Finanza verde. Allarme di Finance Watch: il petrolio rischia una nuova “crisi Lehman”
Secondo il rapporto dell’ong, l’inevitabile transizione verso un’economia sostenibile deprezzerà il valore degli investimenti in combustibili fossili delle principali banche al mondo
L’ong finanziaria Finance Watch stima che, senza dei necessari aumenti di capitale, la svalutazione degli asset legati la petrolio potrebbe destabilizzare il sistema finanziario mondiale e causare una crisi simile a quella del 2008. Il nuovo rapporto di Finance Watch afferma che le 60 banche più grandi al mondo avrebbero un’esposizione di circa 1,35 trilioni di dollari ad asset legati ai combustibili fossili. I combustibili fossili parrebbero essere il principale fattore di accelerazione del cambiamento climatico, e molti asset legati ai combustibili fossili saranno abbandonati prima che termini la loro vita economica nel percorso di transizione verso un’economia sostenibile. In altre parole, questi beni potrebbero svalutarsi, trasformandosi in attivi non recuperabili, i cosiddetti “stranded asset”. E le banche che li hanno finanziati rischiano di subire perdite. Se aggiungiamo a queste perdite finanziarie i danni cagionati dagli eventi catastrofici attribuiti al cambiamento climatico, la conseguente destabilizzazione dell’intero sistema finanziario potrebbe sfociare in un’altra crisi finanziaria.

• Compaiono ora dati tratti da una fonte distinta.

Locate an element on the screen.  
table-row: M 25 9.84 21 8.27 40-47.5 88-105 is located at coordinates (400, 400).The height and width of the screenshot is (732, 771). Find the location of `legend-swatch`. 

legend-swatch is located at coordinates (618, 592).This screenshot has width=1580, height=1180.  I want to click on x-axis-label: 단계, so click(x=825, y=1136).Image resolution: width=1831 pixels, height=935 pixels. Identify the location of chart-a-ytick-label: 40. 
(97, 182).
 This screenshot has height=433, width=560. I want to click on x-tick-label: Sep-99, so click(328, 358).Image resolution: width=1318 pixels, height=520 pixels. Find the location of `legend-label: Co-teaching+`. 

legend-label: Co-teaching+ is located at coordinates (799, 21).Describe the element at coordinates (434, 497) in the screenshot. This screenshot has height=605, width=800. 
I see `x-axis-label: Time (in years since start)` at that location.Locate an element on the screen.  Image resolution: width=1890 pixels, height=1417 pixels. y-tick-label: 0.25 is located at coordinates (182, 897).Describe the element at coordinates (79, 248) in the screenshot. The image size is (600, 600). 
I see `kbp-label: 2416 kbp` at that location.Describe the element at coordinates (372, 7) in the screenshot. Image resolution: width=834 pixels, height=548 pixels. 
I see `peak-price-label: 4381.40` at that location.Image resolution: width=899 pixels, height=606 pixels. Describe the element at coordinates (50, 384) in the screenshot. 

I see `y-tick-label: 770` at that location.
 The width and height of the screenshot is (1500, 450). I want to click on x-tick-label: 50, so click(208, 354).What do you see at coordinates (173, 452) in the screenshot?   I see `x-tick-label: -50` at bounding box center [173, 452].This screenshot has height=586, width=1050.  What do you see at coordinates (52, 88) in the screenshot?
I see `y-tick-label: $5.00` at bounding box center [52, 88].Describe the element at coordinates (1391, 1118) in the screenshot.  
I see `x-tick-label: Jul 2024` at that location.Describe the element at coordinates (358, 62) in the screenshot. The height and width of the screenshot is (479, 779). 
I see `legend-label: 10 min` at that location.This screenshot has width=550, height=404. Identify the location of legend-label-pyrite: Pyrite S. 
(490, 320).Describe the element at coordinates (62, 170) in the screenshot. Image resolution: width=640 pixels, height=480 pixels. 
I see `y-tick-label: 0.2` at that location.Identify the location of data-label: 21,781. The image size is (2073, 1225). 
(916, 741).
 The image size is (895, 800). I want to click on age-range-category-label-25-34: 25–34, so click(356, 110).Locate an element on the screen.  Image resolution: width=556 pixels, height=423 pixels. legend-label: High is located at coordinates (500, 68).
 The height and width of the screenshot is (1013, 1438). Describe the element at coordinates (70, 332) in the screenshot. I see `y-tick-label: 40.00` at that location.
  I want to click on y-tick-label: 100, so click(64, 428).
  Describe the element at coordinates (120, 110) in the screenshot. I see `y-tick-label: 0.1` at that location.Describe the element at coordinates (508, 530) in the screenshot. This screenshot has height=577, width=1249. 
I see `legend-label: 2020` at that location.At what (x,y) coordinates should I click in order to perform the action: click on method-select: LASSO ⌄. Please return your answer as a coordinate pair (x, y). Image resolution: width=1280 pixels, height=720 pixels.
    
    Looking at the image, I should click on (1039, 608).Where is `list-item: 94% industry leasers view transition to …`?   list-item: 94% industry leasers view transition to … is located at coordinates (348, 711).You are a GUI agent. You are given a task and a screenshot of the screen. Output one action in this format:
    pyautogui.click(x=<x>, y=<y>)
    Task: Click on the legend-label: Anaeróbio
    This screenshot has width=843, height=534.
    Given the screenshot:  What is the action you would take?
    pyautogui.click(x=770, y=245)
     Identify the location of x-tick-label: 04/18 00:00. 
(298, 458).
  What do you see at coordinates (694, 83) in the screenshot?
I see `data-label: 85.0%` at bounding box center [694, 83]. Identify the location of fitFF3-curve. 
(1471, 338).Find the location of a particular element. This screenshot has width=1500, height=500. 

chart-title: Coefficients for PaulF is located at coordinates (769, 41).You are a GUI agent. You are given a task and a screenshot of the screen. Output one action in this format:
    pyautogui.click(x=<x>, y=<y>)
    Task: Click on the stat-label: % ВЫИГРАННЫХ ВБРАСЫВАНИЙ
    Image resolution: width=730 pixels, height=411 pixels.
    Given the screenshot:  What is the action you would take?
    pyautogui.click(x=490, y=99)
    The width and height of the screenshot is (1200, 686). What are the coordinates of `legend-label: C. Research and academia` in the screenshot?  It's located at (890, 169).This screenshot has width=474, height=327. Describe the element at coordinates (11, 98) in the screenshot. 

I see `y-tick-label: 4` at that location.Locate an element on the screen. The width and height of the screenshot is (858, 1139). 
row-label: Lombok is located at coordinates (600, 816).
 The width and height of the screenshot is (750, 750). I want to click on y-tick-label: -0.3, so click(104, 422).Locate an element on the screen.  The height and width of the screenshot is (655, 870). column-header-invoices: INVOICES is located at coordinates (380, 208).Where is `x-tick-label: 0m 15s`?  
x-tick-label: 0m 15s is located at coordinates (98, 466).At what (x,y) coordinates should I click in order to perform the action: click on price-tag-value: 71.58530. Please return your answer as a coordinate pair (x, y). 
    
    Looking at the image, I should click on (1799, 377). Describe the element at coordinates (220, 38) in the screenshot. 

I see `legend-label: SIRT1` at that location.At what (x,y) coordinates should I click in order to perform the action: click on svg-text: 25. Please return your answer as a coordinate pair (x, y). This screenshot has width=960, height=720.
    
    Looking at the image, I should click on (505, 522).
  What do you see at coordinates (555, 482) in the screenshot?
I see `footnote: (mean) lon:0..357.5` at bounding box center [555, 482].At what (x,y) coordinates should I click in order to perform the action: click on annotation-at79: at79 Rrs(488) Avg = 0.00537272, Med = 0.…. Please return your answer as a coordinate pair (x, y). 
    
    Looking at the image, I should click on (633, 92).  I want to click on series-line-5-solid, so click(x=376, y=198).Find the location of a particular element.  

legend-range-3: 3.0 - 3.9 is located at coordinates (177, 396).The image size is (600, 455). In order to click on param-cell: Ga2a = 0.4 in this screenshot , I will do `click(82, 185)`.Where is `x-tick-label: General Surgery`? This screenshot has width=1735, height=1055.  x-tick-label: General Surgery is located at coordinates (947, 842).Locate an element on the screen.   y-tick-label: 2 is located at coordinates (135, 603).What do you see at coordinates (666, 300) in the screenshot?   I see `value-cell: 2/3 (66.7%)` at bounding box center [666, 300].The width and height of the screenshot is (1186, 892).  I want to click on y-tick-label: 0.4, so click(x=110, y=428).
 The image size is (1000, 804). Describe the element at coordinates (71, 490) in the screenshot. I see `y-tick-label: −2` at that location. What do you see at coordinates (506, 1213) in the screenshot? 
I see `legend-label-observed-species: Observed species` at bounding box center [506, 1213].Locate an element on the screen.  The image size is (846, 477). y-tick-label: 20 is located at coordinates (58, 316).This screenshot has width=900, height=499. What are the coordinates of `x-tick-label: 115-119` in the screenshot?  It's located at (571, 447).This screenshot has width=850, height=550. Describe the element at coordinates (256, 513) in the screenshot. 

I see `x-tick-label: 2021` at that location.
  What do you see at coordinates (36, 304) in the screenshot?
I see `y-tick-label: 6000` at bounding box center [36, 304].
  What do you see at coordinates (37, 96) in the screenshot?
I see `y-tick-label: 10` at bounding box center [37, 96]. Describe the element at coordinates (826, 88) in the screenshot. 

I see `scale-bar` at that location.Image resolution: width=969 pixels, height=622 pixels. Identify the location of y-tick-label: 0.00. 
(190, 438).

Lo studio afferma, inoltre, che l’esposizione delle banche globali ai soli asset legati ai combustibili fossili - escludendo i settori ad alte emissioni a valle della filiera - potrebbe essere quasi equivalente all’esposizione dell’intero sistema finanziario ai mutui subprime prima della crisi finanziaria globale del 2007-2008.
Benché gli asset legati ai combustibili fossili e quelli connessi ai mutui subprime presentino evidenti differenze strutturali, la situazione attuale pare presentare comunque delle analogie con quella di allora. Benoît Lallemand, segretario generale di Finance Watch, ha affermato: “Poiché i rischi finanziari legati al clima crescono proporzionalmente al tempo di inazione, se in futuro dovessero concretizzarsi in modo improvviso darebbero luogo a una sorta di “effetto Lehman” climatico. In tutto il sistema si evidenzia una tendenza allo scarico di responsabilità, in cui governi, responsabili delle politiche monetarie e fiscali, organi di vigilanza, agenzie di rating, imprese e istituzioni finanziarie accusano le altre parti di inerzia”.
Attualmente, i rischi associati agli asset legati ai combustibili fossili sembrano sottovalutati, in quanto la regolamentazione vigente non obbliga le banche ad accantonare fondi sufficienti a coprire potenziali perdite di valore di questi asset. In caso di crash bancario, il costo delle operazioni di salvataggio ricadrebbe sui contribuenti, invece di essere assorbito dal mercato. Per di più, il trasferimento del rischio assume le sembianze di una “sovvenzione implicita”: in assenza di un’adeguata regolamentazione, le condizioni di finanziamento sono mantenute artificialmente favorevoli, e così il settore bancario fornisce un sussidio annuo all’industria dei combustibili fossili stimato in 18 miliardi di dollari
Per contribuire a risolvere il problema, Finance Watch esorta le autorità normative ad adeguare i requisiti patrimoniali delle banche in base alla loro esposizione ai combustibili fossili. Questo sarebbe un importante punto di partenza per affrontare i rischi finanziari legati al clima che pesano sui bilanci delle banche.
Secondo i nuovi dati del rapporto di Finance Watch, sarebbe necessario un capitale supplementare compreso tra 157 e 210,2 miliardi di dollari per le 60 banche globali, ivi incluse le 28 banche considerate di importanza sistemica per la stabilità finanziaria globale e le 22 principali banche europee in termini di asset.